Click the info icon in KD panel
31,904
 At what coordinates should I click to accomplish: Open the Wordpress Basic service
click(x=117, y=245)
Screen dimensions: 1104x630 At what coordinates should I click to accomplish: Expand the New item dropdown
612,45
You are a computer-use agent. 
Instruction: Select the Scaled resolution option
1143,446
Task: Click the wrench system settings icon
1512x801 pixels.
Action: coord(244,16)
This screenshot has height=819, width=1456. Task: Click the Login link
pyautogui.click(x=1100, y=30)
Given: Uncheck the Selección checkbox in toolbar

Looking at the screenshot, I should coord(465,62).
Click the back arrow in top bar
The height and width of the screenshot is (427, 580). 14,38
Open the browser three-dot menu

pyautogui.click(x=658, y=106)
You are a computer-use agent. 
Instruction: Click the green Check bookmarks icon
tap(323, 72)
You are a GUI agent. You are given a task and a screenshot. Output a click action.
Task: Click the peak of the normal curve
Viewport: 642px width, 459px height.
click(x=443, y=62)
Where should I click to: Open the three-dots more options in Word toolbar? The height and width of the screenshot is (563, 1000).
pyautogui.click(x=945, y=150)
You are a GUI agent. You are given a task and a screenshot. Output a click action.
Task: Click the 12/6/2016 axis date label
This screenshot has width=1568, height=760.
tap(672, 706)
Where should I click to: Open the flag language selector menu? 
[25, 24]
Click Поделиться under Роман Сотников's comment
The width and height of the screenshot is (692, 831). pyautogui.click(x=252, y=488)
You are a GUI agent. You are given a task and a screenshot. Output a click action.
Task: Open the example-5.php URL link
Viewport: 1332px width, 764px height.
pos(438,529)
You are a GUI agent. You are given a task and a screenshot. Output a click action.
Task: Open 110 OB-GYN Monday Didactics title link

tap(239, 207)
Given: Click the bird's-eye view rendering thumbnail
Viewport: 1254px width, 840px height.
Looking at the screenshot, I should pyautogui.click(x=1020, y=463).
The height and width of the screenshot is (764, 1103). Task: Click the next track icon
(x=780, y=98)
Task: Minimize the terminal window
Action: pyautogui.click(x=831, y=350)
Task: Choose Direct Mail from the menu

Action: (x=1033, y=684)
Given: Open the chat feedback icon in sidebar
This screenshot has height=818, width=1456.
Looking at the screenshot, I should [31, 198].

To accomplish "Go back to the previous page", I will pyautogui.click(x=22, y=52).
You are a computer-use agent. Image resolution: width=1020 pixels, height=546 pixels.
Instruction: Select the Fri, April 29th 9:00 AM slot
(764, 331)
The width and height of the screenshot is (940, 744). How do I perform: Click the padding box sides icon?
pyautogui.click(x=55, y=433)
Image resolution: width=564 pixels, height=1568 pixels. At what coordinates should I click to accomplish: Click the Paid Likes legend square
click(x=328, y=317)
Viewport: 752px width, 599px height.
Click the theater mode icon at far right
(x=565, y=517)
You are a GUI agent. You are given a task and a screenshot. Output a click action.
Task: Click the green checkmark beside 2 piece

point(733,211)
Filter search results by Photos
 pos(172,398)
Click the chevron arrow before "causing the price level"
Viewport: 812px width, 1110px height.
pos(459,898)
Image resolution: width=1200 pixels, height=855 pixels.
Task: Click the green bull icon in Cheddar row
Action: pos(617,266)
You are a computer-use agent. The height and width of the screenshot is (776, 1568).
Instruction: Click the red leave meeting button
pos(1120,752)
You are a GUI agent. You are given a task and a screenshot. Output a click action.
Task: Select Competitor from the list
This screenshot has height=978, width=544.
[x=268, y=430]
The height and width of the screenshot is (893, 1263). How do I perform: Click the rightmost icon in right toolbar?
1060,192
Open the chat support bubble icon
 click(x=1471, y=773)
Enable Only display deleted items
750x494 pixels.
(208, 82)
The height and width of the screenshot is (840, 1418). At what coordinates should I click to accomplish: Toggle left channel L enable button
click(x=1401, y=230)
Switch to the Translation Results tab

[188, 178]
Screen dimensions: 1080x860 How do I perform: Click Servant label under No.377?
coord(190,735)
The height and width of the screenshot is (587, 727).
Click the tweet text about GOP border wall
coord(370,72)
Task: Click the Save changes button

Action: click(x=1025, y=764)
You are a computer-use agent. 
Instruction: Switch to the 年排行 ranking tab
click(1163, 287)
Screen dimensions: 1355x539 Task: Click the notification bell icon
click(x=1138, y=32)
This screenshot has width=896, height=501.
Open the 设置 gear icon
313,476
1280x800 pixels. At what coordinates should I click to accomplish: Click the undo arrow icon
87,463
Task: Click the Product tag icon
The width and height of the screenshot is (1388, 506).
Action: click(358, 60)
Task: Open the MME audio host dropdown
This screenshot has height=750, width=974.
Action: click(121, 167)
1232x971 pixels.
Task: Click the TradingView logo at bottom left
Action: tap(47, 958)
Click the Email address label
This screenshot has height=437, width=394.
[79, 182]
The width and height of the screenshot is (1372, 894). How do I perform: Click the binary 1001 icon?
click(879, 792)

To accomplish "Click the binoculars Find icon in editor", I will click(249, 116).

⁂

◆ **OBJECTIVE**
Reproduce the lines verbatim, beginning with the line that contains "At what coordinates should I click to accomplish: Open" and ending with the line that contains "tap(323, 72)", both included.

◆ **SOLUTION FOR THIS EXERCISE**
 At what coordinates should I click to accomplish: Open the Wordpress Basic service
click(x=117, y=245)
Screen dimensions: 1104x630 At what coordinates should I click to accomplish: Expand the New item dropdown
612,45
You are a computer-use agent. 
Instruction: Select the Scaled resolution option
1143,446
Task: Click the wrench system settings icon
1512x801 pixels.
Action: coord(244,16)
This screenshot has height=819, width=1456. Task: Click the Login link
pyautogui.click(x=1100, y=30)
Given: Uncheck the Selección checkbox in toolbar

Looking at the screenshot, I should coord(465,62).
Click the back arrow in top bar
The height and width of the screenshot is (427, 580). 14,38
Open the browser three-dot menu

pyautogui.click(x=658, y=106)
You are a computer-use agent. 
Instruction: Click the green Check bookmarks icon
tap(323, 72)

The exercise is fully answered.